1. 役割 2. 交流の場 3. ルール 4. 共有されたミッション 

 この4つはスクラムから拝借している部分が多い。つまり、スクラムでの役割と言えば、プロダクトオーナー、開発チーム、スクラムマスターであるし、交流の場とはスクラムイベントのことだ。ルールは、完成の定義や透明性などの原則。共有されたミッションは、スプリントゴール+プロダクトバックログに落とし込まれる、チームの目的という捉え方だ。

 この4つの要素の状態で、どんなチーム状態があるか、考えてみた。

 例えば、1役割、2交流の場、3ルールはあるが4共有されたミッションが無いとすると、個々人がそれぞれの責任を果たすだけの個人商店のような状態。

 あるいは、1役割、3ルール、4共有されたミッションはあるが、2交流の場が無いとすると、目の前の仕事を個別に倒していくだけの塹壕のような状態。

 または、1役割、2交流の場、4共有されたミッションはあるが、3ルールが無いとすると、お互いの活動が噛み合わない烏合の衆のような状態。

 そして、2交流の場、3ルール、4共有されたミッションはあるが、1役割が無いとすると、チームプレー第一、仲良しこよしのような状態。

 チームの練度が足りない(結成されたばかり、人の出入りが多い、ビギナーが多いなど)場合、4つの要素が設計されていないと、チームの活動が成果に繋がりにくい。
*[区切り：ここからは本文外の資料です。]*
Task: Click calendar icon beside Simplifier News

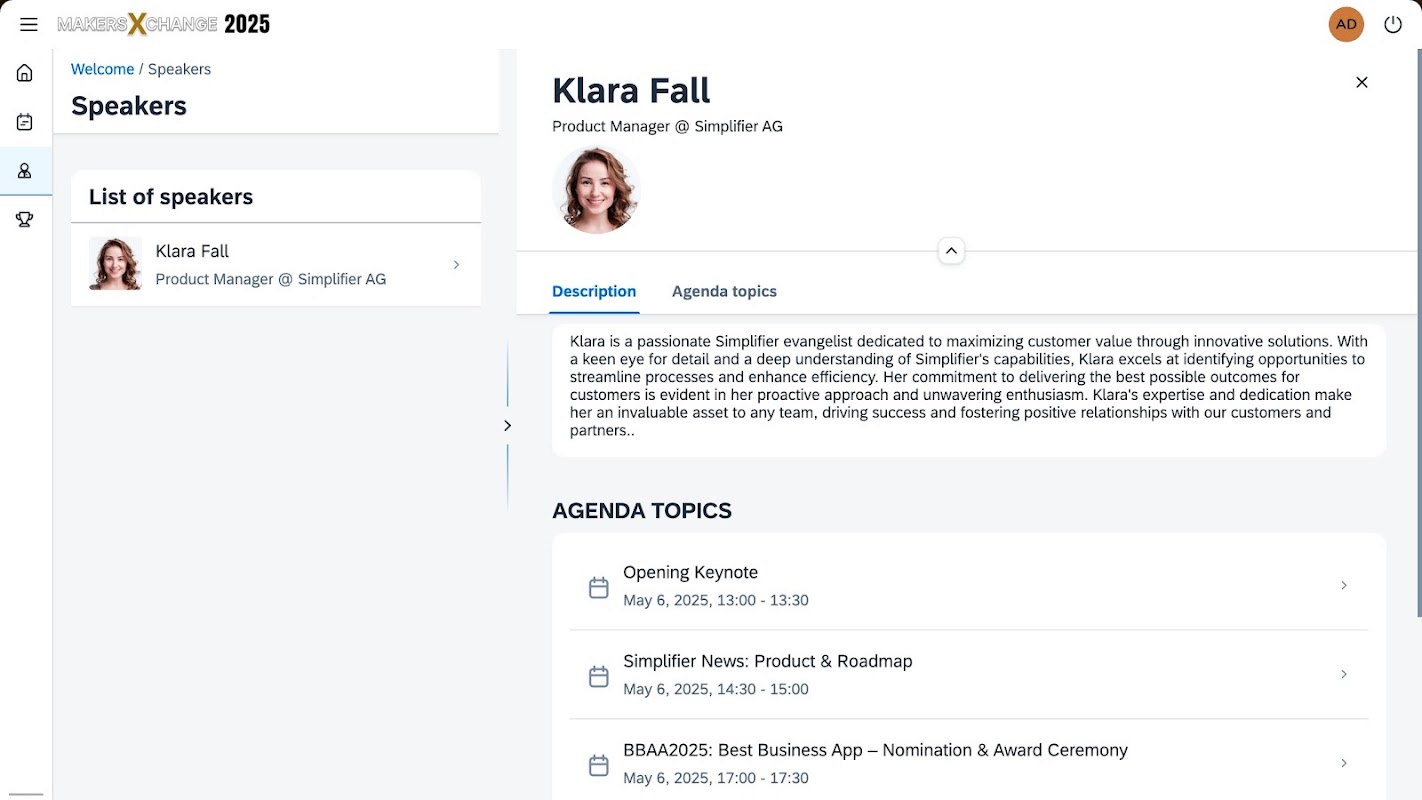Action: pos(598,676)
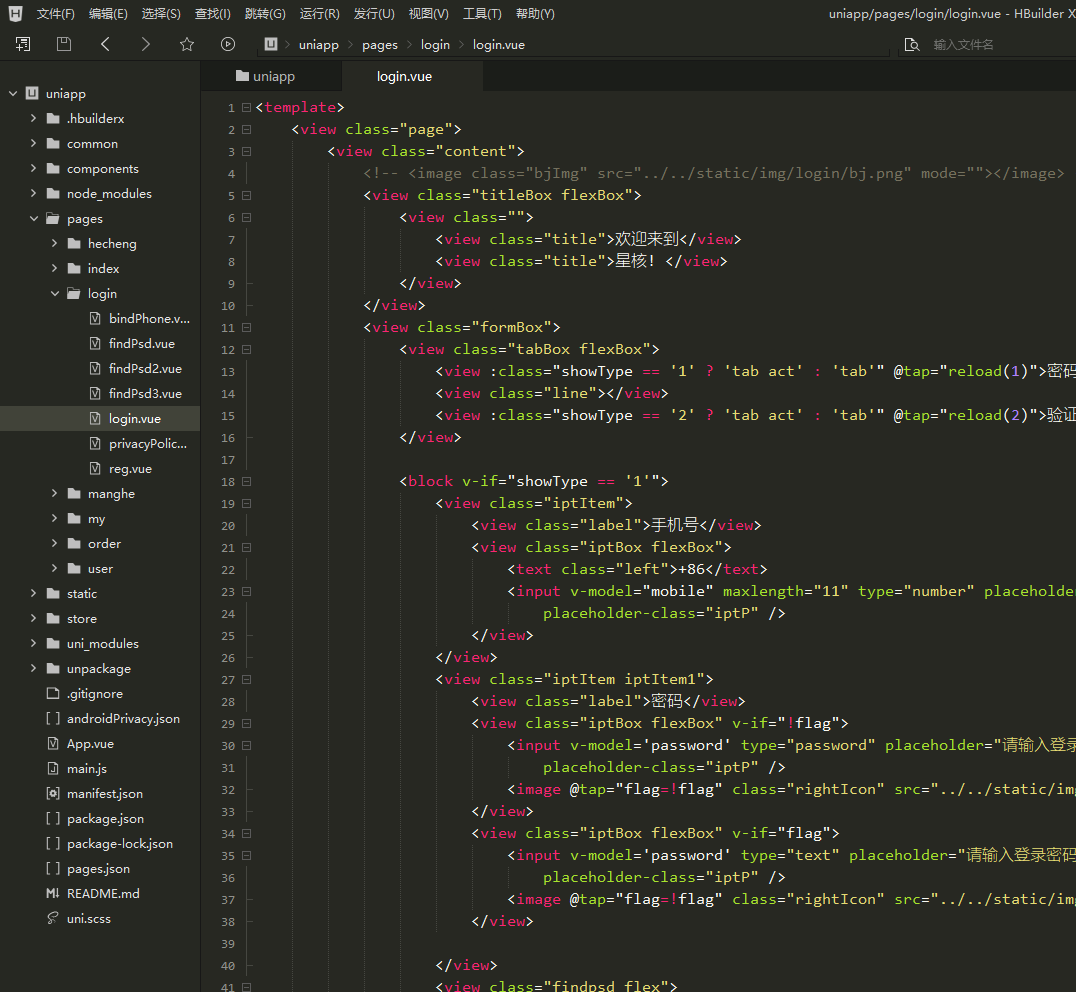
Task: Click the file search magnifier icon
Action: (x=911, y=45)
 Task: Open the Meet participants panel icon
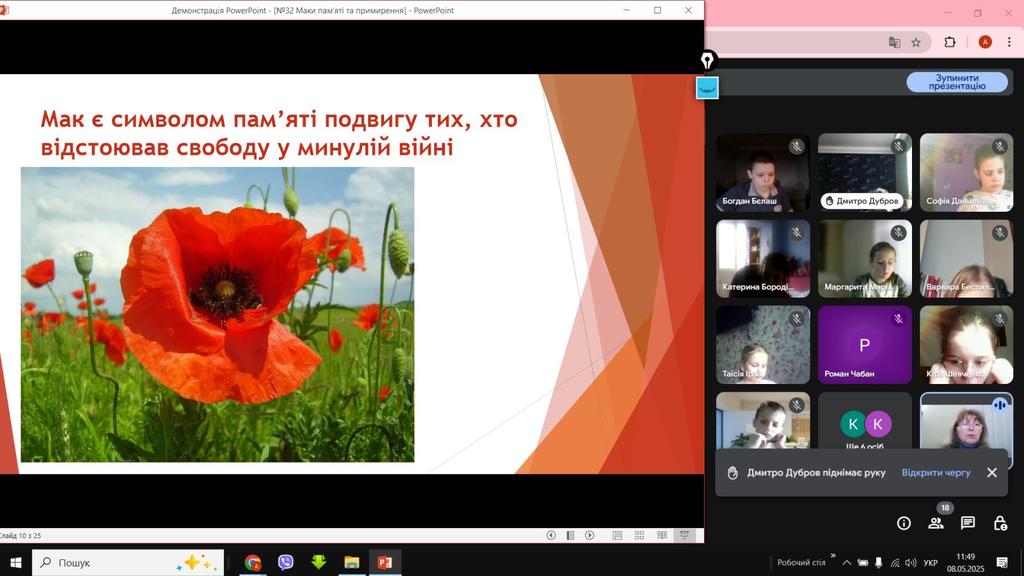tap(936, 523)
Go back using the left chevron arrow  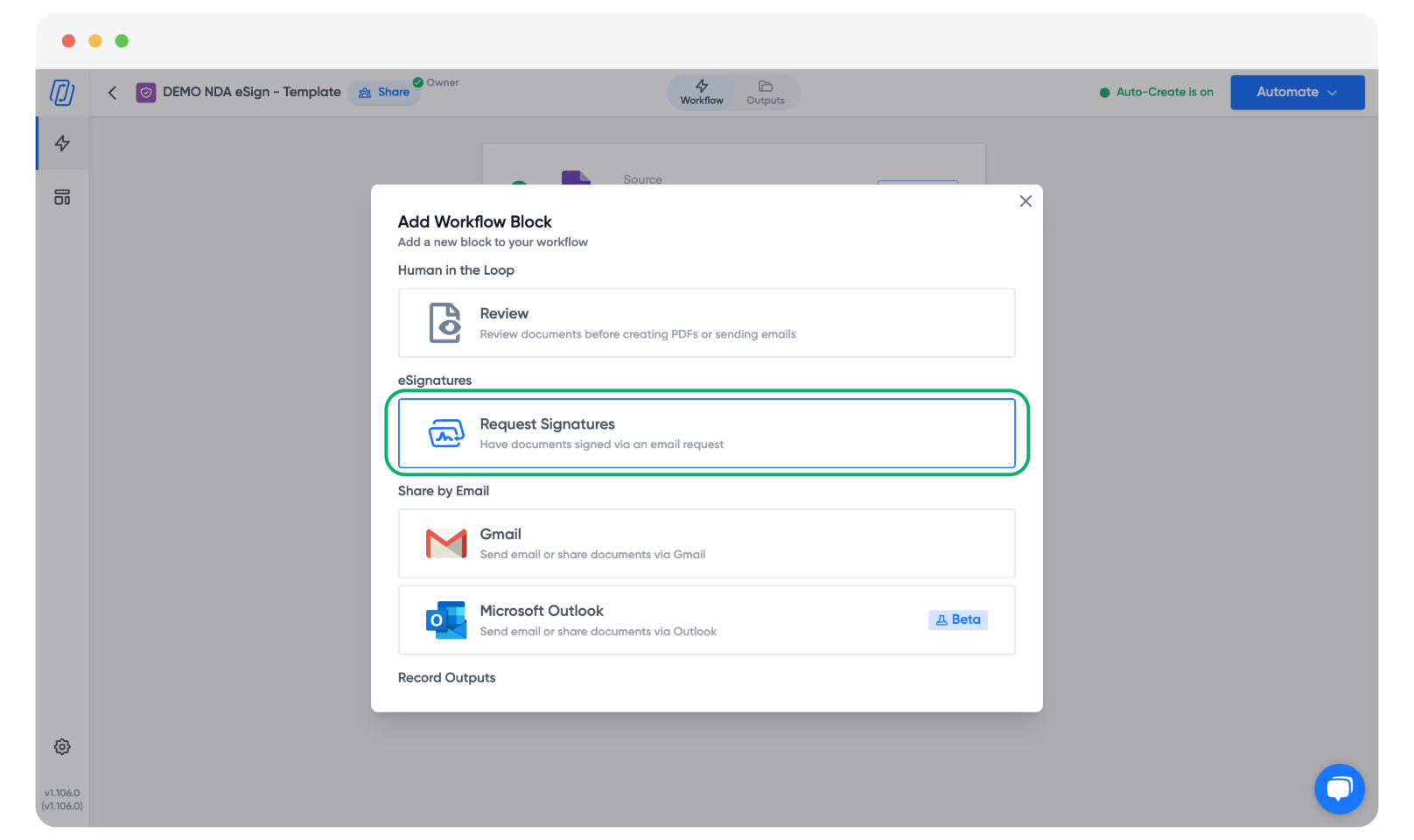click(112, 92)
 逆に、チームの練度が高まってきたら、各要素は見直した方が良いだろう。役割の定義がなくても自立的に動ける、交流の場が少なくても阿吽の呼吸でやれる、ルールがなくても整合性の取れた活動ができる、ミッション自体を問い直し、より高次のミッションを自分たちで見い出せる。 

 構造が人のふるまいを左右する。好ましい状況にも、好ましくない状況にも導く影響を持っている。